Westbury Park is a suburb of the city of Bristol, United Kingdom. It lies to the east of Durdham Down between the districts of Redland and Henleaze. The area is very similar in character to nearby Redland and comprises mainly Victorian and early twentieth-century architecture, along with a selection of Georgian buildings. Many of these buildings still have their original house names and many Victorian artifacts have been found in the gardens of Westbury Park.

The area was once part of the parish of Westbury-on-Trym, from which it takes its name.

Westbury Park Primary School lies in the southern side of the area and was established in 1893.

Major roads within Westbury Park include North View, Coldharbour Road, Linden Road and Redland Road.

Politics

Westbury Park is split between the Parliamentary constituencies of Bristol West and Bristol North West. The MPs for those constituencies are Thangam Debbonaire and Darren Jones respectively. Both are members of the Labour Party.

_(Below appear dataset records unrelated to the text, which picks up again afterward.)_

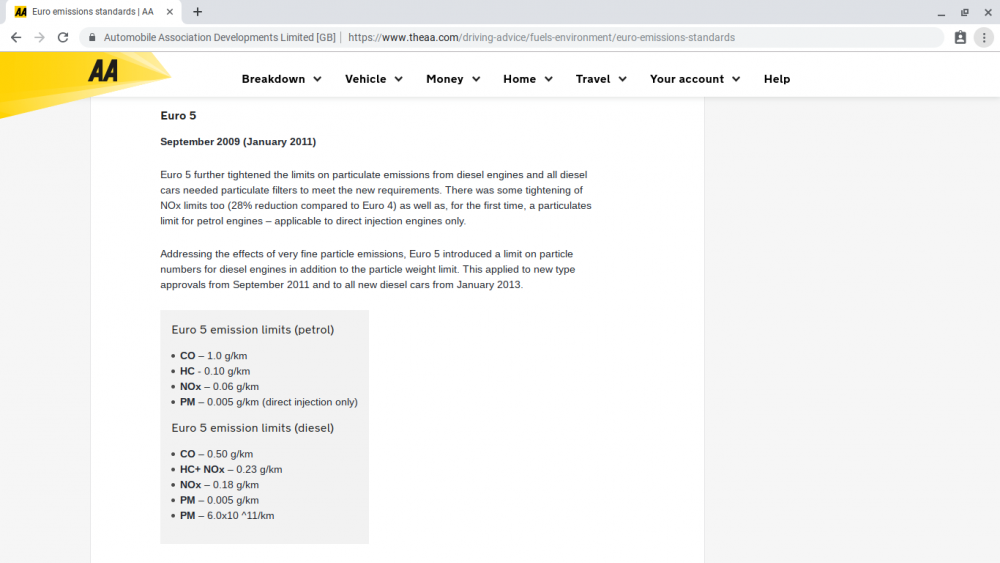Open the clipboard extension icon in toolbar
The image size is (1000, 563).
point(960,38)
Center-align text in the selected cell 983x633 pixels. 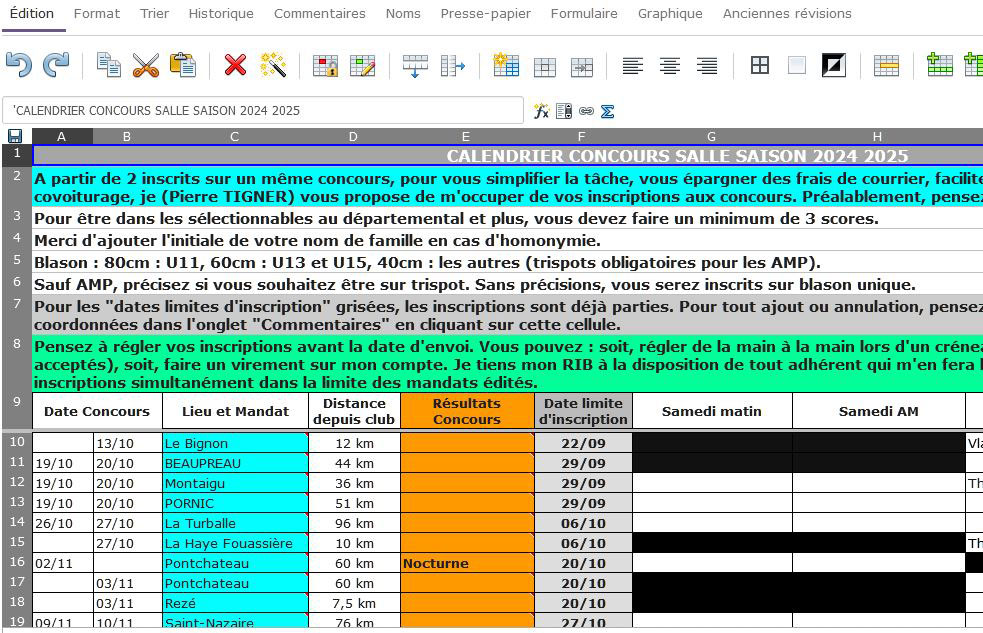[x=670, y=66]
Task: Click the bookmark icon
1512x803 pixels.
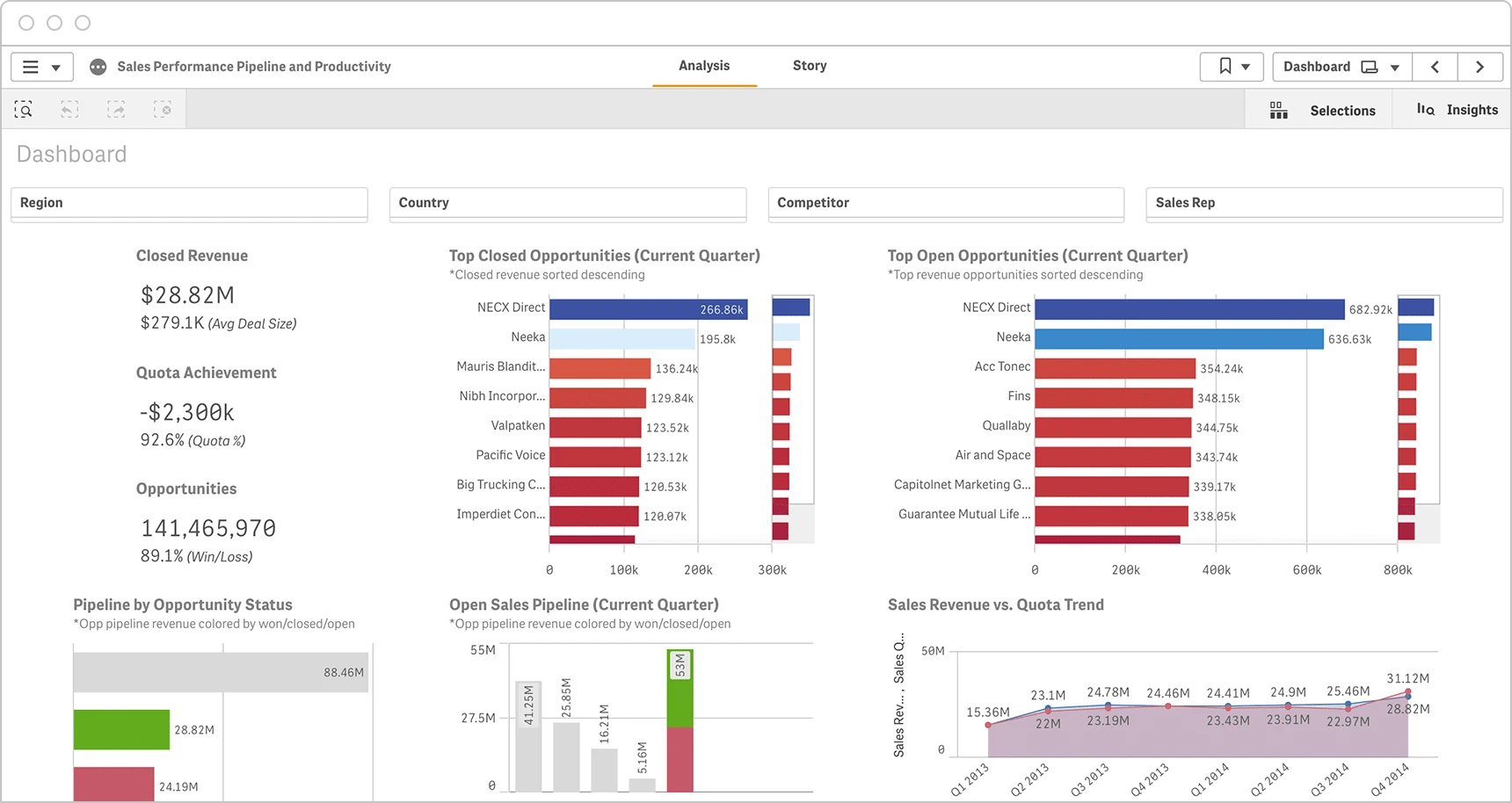Action: click(1225, 67)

Westbury Park is split between the ward of Redland and the ward of Westbury-on-Trym & Henleaze. Redland is represented by Martin Fodor and Fi Hance, both members of the Green Party. Hance was a member of the Liberal Democrats before defecting to the Greens in 2015.  Westbury-on-Trym and Henleaze is represented by Geoff Gollop, Liz Radford and Steve Smith, all members of the Conservative Party.

Transport

Westbury Park is served by bus service 1, 2 and 3 operated by First West of England, which connect Bristol city centre with Cribbs Causeway by various routes. First also operates the U1, running between the city centre and Stoke Bishop and serving Westbury Park. It is also served by bus service 505, operated by Bristol Community Transport and links Long Ashton with Southmead Hospital.

Churches

Several churches lie within Westbury Park, including Westbury Park Church, St Alban's Church, Etloe Evangelical Church, Cairns Road Baptist Church and Westbury Park Spiritualist Church.